Horatio Scott Carslaw, M.A., Sc.D.(Cantab.), D.Sc., LL.D.(Glas.)

by T G Room

The death occurred on November 11, 1954, at the age of eighty-four, of Horatio Scott Carslaw, Emeritus Professor in the University of Sydney and Fellow of Emmanuel College, Cambridge, and Professor of Mathematics in the University of Sydney from 1903 to 1935. Carslaw held the degrees of Doctor of Science from Glasgow and Cambridge, and the honorary degree of Doctor of Laws from Glasgow.

Carslaw served the University of Sydney through a period of great expansion. He had precisely that balance of qualities which best fit a man to raise a small department not very different from a Sixth Form to a School of Mathematics with a world-wide reputation for its published work and for the quality of its graduates. He had a vigorous personality of the type around which legends collect; he was a mathematical scholar of distinction with a gift for clear exposition; he was enthusiastic in his mathematics and aroused enthusiasm in his students.

During his tenure of the Chair the University grew from a family affair of a few hundred students to a complex organism of four thousand students in ten Faculties. In particular this period saw the rise of the Faculties of Science and Engineering. In large measure the high standing of Sydney Engineering graduates was due to Carslaw's influence on the shape of the course. His locally famous "little book" bears the title An Introduction to the Infinitesimal Calculus. Notes for the Use of Science and Engineering Students. His first and second year Pass courses had very much the needs of these students in mind. The book is one of those that a lecturer likes to use as a basis for a lecture course; the text is little more than a record of leading results, there are plenty of examples, and the lecturer has plenty of scope for his own elaboration and development of the subject.

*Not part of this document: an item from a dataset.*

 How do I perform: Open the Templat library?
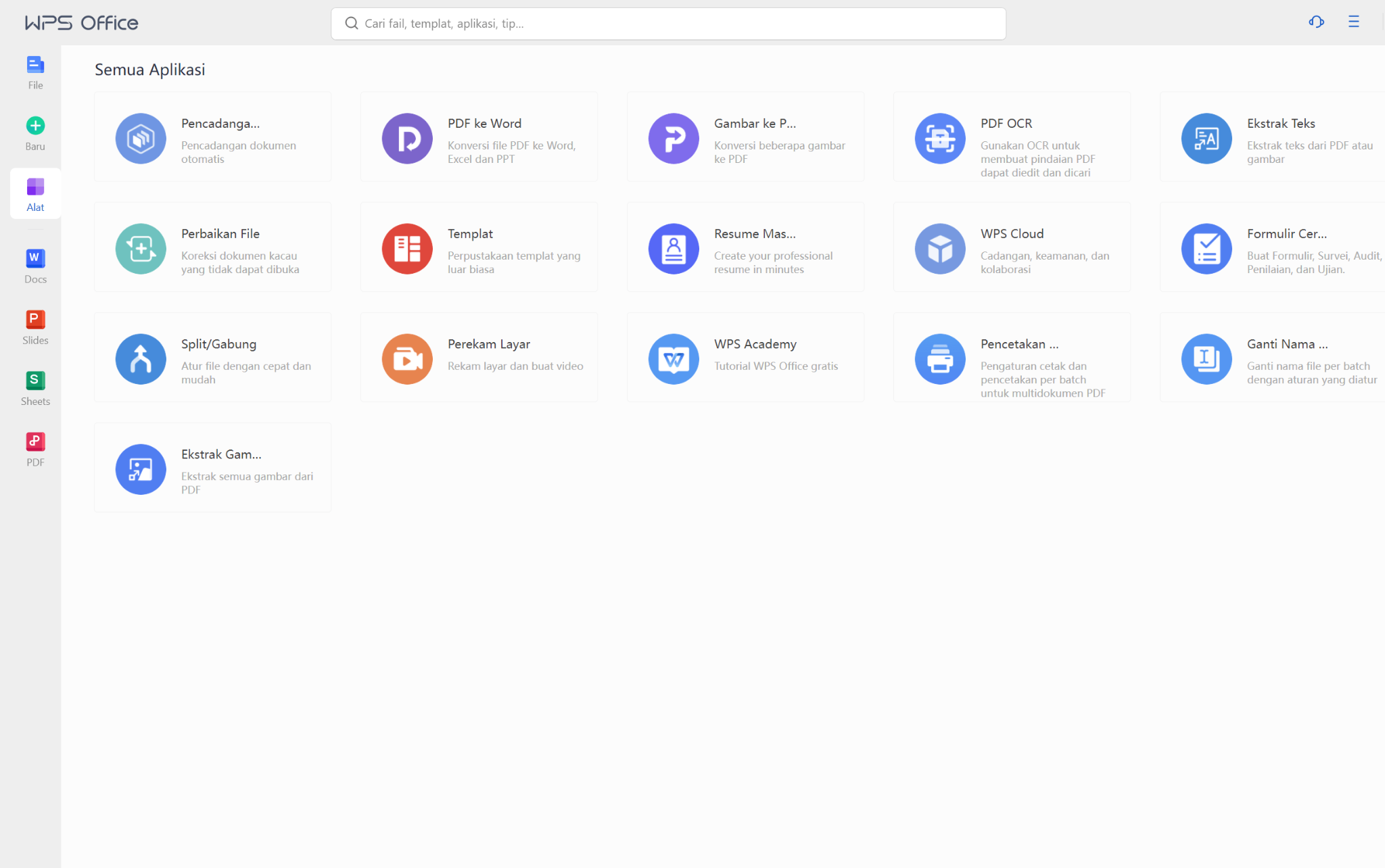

Carslaw played a large part in the development of the State (New South Wales) Secondary Education system, in particular in the formulation of the Mathematics syllabus and its examination at the Leaving Certificate. Between 1911 and 1916 he published a series of articles and reports, under such titles as The Teaching of Elementary Mathematics, Secondary Education in Australia, which have done much to give direction and purpose to mathematical teaching in the State right up to the present time.

Carslaw's interests in Mathematics were wide, as a list of his principal works shows:

An Introduction to the Theory of Fourier Series and Integrals and the Mathematical Theory of the Conduction of Heat, first published in 1906 and rewritten and published as two separate volumes in 1921; Plane Trigonometry (1909); Elements of Non-Euclidean Plane Geometry and Trigonometry (1916); Operational Methods in Applied Mathematics (1948, with J C Jaeger). Each of these contains work which is Carslaw's own contribution to the subject. The earlier works were many times reprinted and were standard textbooks for over a quarter of a century. The Fourier Series and the Conduction were translated into Japanese, and the Conduction was reprinted and widely circulated in America during the last War.

The date of publication of the first of the books should be noticed: Hardy's Pure Mathematics was not published until 1908. Carslaw certainly was much influenced by Hardy, who was lecturing in Cambridge while he was there, but Carslaw's book appears to be the first account for undergraduates of the sort of mathematics whose introduction to England will always be associated with Hardy's name.

A bibliography of Professor Carslaw's works will be found in the archives of the Society.

From 1916 onwards he published from time to time articles in the Mathematical Gazette and elsewhere on "Progressive Income Tax", and was consulted by the Commonwealth Treasury on the formulae to be adopted, the aim of the formulae being to give a continuous increase of rate of tax over quite a long range of incomes; such formulae were in use until quite recently.

After retiring from the Chair in 1935, he spent all his time on his small orchard property at Burradoo, eighty miles from Sydney, and only rarely came down to the city. But his interest in Mathematics continued unabated until within the last three years, when failing sight made it impossible for him to continue. After the War, while in his late seventies, he had several years of fruitful collaboration with one. of his students of twenty years earlier, now Professor J C Jaeger. The fruits of this collaboration were the revised third editions of the Conduction and the Operational Methods listed above.

In 1907 Carslaw married Ethel Maude, daughter of Sir William Clark, but she died within the year. Thereafter Carslaw took little part in the social life of the University, but he contributed with his characteristic vigour and vivacity to all other phases of University activity.

He was elected a Fellow of the Society in 1901.

[Much of this notice first appeared in Nature, January 15, 1955, and is reprinted by kind permission of the Editors.]

Horatio Scott Carslaw's RSE obituary by T G Room appeared in Royal Society of Edinburgh Year Book 1956, 9-11.